Some organizations use models without knowing it. For example, a yield curve, which compares bonds with the same risk profile but different maturity dates, can be considered a model. A hiring rubric is also a kind of model. When you write down the features that make a job candidate worth hiring, you’re creating a model that takes data about the candidate and turns it into a recommendation about whether or not to hire that person. Other organizations develop sophisticated models. Some of those models are structural and meant to capture reality. Other models mine data using tools from machine learning and artificial intelligence.
The most sophisticated organizations — from Alphabet to Berkshire Hathaway to the CIA — all use models. In fact, they do something even better: they use many models in combination.
Without models, making sense of data is hard. Data helps describe reality, albeit imperfectly. On its own, though, data can’t recommend one decision over another. If you notice that your best-performing teams are also your most diverse, that may be interesting. But to turn that data point into insight, you need to plug it into some model of the world — for instance, you may hypothesize that having a greater variety of perspectives on a team leads to better decision-making. Your hypothesis represents a model of the world.
Though single models can perform well, ensembles of models work even better. That is why the best thinkers, the most accurate predictors, and the most effective design teams use ensembles of models. They are what I call, many-model thinkers.

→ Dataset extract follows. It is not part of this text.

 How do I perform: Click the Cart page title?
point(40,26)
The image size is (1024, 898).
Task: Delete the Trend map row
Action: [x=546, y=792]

In this article, I explain why many models are better than one and also describe three rules for how to construct your own powerful ensemble of models: spread attention broadly, boost predictions, and seek conflict.
The case for models
First, some background on models. A model formally represents some domain or process, often using variables and mathematical formula. (In practice, many people construct more informal models in their head, or in writing, but formalizing your models is often a helpful way of clarifying them and making them more useful.) For example, Point Nine Capital uses a linear model to sort potential startup opportunities based on variables representing the quality of the team and the technology. Leading universities, such as Princeton and Michigan, apply probabilistic models that represent applicants by grade point average, test scores, and other variables to determine their likelihood of graduating. Universities also use models to help students adopt successful behaviors. Those models use variables like changes in test scores over a semester. Disney used an agent-based model to design parks and attractions. That model created a computer rendition of the park complete with visitors and simulated their activity so that Disney could see how different decisions might affect how the park functioned. The Congressional Budget office uses an economic model that includes income, unemployment, and health statistics to estimate the costs of changes to health care laws.
In these cases, the models organize the firehose of data. These models all help leaders explain phenomena and communicate information. They also impose logical coherence, and in doing so, aid in strategic decision making and forecasting. It should come as no surprise that models are more accurate as predictors than most people. In head-to-head competitions between people who use models and people who don’t, the former win, and typically do so by large margins.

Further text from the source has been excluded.